Review: Lyre-guitar: Etoile charmante, between the 18th and 19th centuries by Eleonora Vulpiani

Reviewed by John Doan

Originally published in American Lutherie #99, 2009



Lyre-guitar: Etoile charmante, between the 18th and 19th centuries
Eleonora Vulpiani
Two volumes (Italian and English) plus CD
Rome, 2007 www.eleonoravulpiani.com

No one can question that the guitar has great popularity today and that the lyre-guitar is little known and all but forgotten, but few realize its past significance and the important role it played in the early days of the birth of the classical guitar. Rediscovering an instrument from a forgotten tradition brings with it many intriguing surprises, which is what Eleonora Vulpiani presents us in her self-produced book Lyre-Guitar: Etoile charmante, between the 18th and 19th centuries. It is a small window into the grand world of the lyre-guitar.

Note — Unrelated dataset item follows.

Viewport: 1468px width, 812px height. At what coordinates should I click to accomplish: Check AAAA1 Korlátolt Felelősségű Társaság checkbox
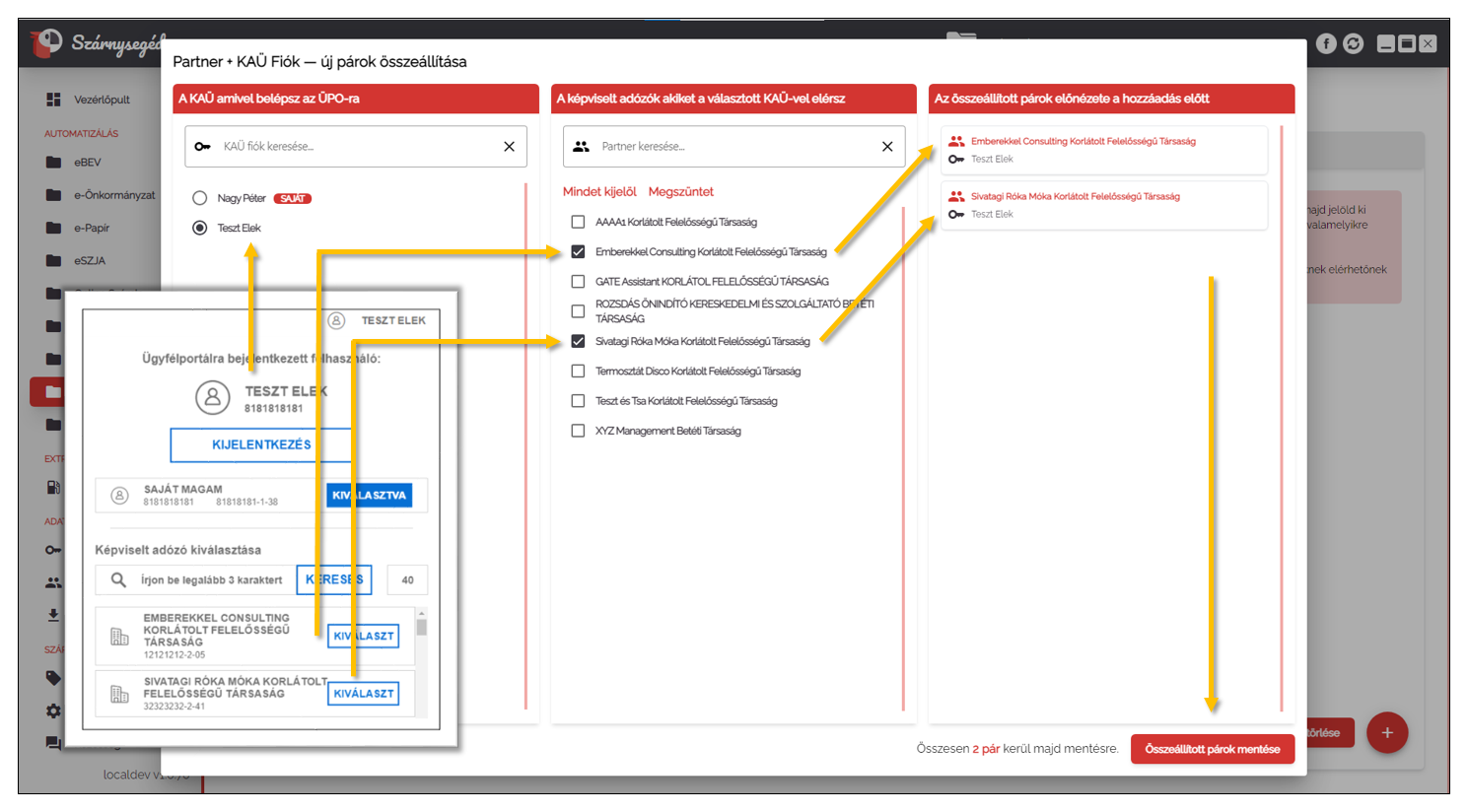pyautogui.click(x=579, y=222)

For those not students of history, let’s back up to the last quarter of the 18th century to a time when Western culture was entering into a Neoclassical era, both intellectually and artistically exploring aesthetics and values of a Graeco-Roman world. It was nothing short of revolutionary (note the American and French revolutions at this time) putting aside notions such as the rule by kings and various religious beliefs, and wanting to be guided instead by principles of reason based on evidence and proof. There was a flourishing of the sciences and a rise of the middle class at a time when people surrounded themselves with Greek inspired art, architecture, and literature. The music of this time celebrated clarity, simple structures, and folk-like melodies that were to be graceful and elegant.